Multi agent deep reinforcement learning to an environment with discrete action space

Hi, I have been doing the udacity deep-reinforcement-learning nanodegree and I came out with a doubt. Do you know or have heard about any cutting edge deep reinforcement-learning algorithm which can be successfully applied for discrete action-spaces in multi-agent settings?

I have been researching and I have found MADDPG and Soft Q-learning algorithms as the top ones in the state-of-the-art. I implemented the first one over an Unity environment and works well! However, they are mainly focused on environments with continuous action space. Although they can be applied to discrete action-space (e.g. MADDPG with gumbel softmax) it seems it is not what they are intended for (I have tried with MADDPG (w/ Gumbel softmax) achieving disastrous results…). In their corresponding papers they don’t give a lot of details of how to use them in these settings.

Can somebody help me with this?

there’s quite a bit if you do a regular google search. here’s a link.

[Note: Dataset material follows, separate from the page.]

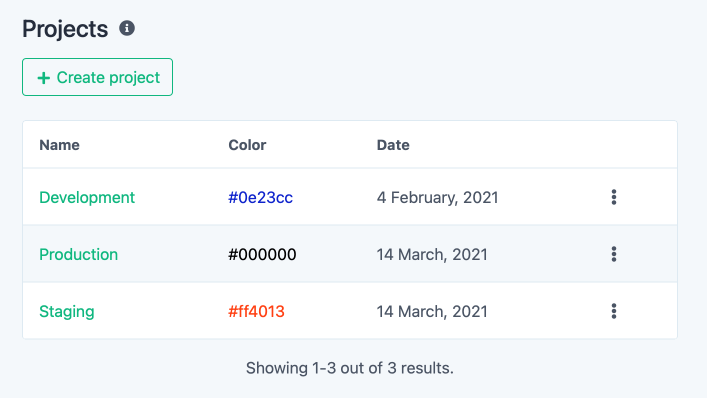Open the Staging project link
This screenshot has width=707, height=398.
[67, 311]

Concerning the soft-Q learning approach, the adaptation to discret worlds looks simple:

in the critic update, use
Q(a,s) = r(a,s) + sum_s’ ( T(s’|a,s) * V(s’) )
V(s) = log( sum_a exp( Q(a,s) / alpha )

and directly compute the new policy
pi(a|s) = softmax( Q / alpha ) (a,s)
directly for all agents.

Q learning was originally developed for markov decision processes with discrete action spaces.A fine example:

But this is not multi-agent…

same here, this is not multi agent

The paper you mention about multi-agent soft-Q learning is a centralized approach, where each agent are sharing a common critic, with a joint policy (one network giving as output one action per agent). My answer focused on that case.